Religion
- Affiliation: Yogoda Satsanga Society of India (YSS) / Self-Realization Fellowship (SRF)
- Ecclesiastical or organizational status: Active

Location
- Location: B-4, Paramahansa Yogananda Marg, Sector 62, Noida, Gautam Buddha Nagar, Uttar Pradesh, India

Website
- noida.yssashram.org

= YSS Noida Ashram =

Yogoda Satsanga Sakha Ashram — Noida (often shortened to YSS Noida Ashram) is a retreat centre and ashram operated by the Yogoda Satsanga Society of India (YSS), the Indian branch of Self-Realization Fellowship (SRF). It is located in Sector 62, Noida, in the National Capital Region (NCR) of Delhi and offers retreats, meditation sessions, satsangas, and accommodation for devotees.

== History ==
YSS describes the Noida ashram as having been inaugurated in January 2010, after completion of the first construction phase on a 5-acre plot near the Delhi–Uttar Pradesh border.

== Facilities ==
The ashram complex includes:
- A three-storey Administration Block (with basement), containing a meditation hall (Dhyāna Mandir), reception, book/library room, counselling rooms, kitchen and dining hall, offices, and rooms for transient devotees.
- Two Retreat Blocks — one for men and one for women — each providing 30 single rooms, designed to support individual or group retreats.
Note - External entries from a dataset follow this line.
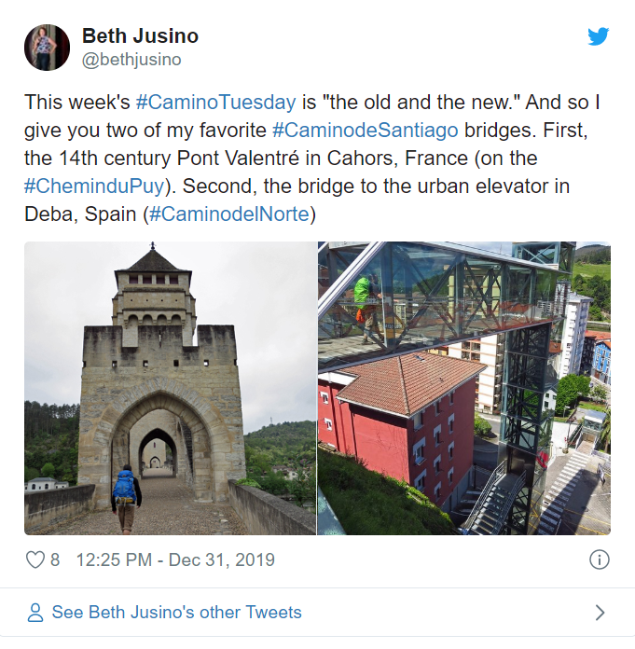Open the tweet info circle icon

[x=599, y=559]
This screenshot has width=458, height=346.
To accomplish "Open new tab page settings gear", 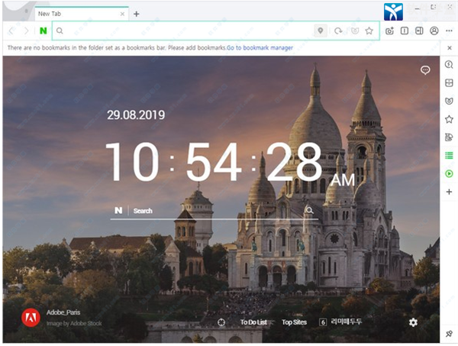I will pos(413,322).
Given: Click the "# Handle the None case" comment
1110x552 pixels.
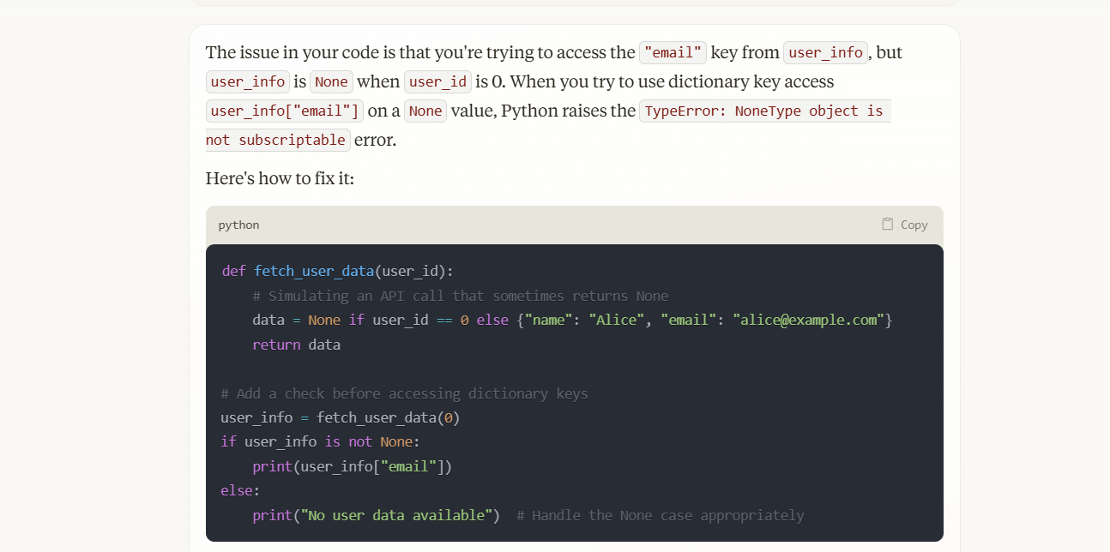Looking at the screenshot, I should tap(660, 515).
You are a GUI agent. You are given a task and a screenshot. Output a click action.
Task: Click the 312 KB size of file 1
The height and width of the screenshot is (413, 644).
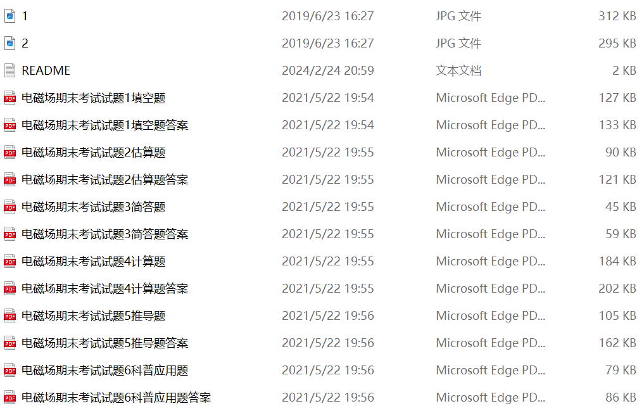click(x=617, y=16)
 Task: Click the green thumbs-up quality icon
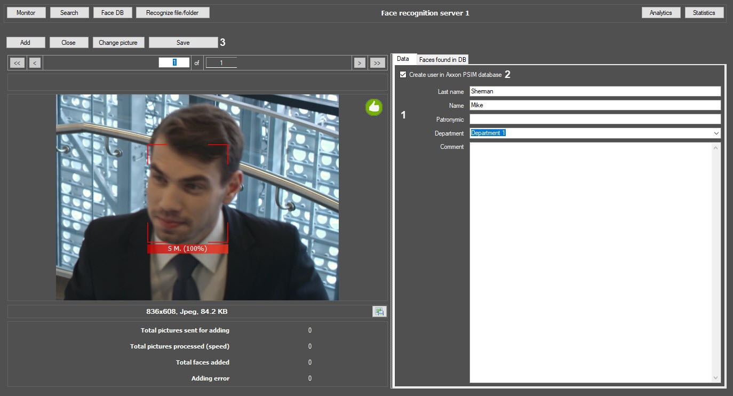(x=373, y=108)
== Activities and Programs ==
The ashram offers:
- Individual retreats (typically 3–5 days) for meditation, spiritual reading/study and introspection.
- Conducted group retreats (weekend or multi-day) led by resident monastics, including group meditation sessions, teachings based on the philosophy of the founder, and satsangas.
- Other spiritual activities such as Sunday satsangas and regular meditations — open to devotees and visitors.
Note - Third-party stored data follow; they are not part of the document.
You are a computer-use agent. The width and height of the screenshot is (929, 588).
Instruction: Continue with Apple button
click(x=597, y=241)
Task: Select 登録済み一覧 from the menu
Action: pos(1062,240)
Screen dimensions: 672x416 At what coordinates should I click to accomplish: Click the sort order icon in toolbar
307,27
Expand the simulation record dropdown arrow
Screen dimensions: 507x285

== Significance and Context ==
YSS, founded by Paramahansa Yogananda in 1917, is a nationwide spiritual organisation in India with multiple ashrams and centres across the country. The Noida ashram extends YSS's presence into the NCR region, providing accessible facilities for meditation, retreats and spiritual study for devotees and newcomers alike.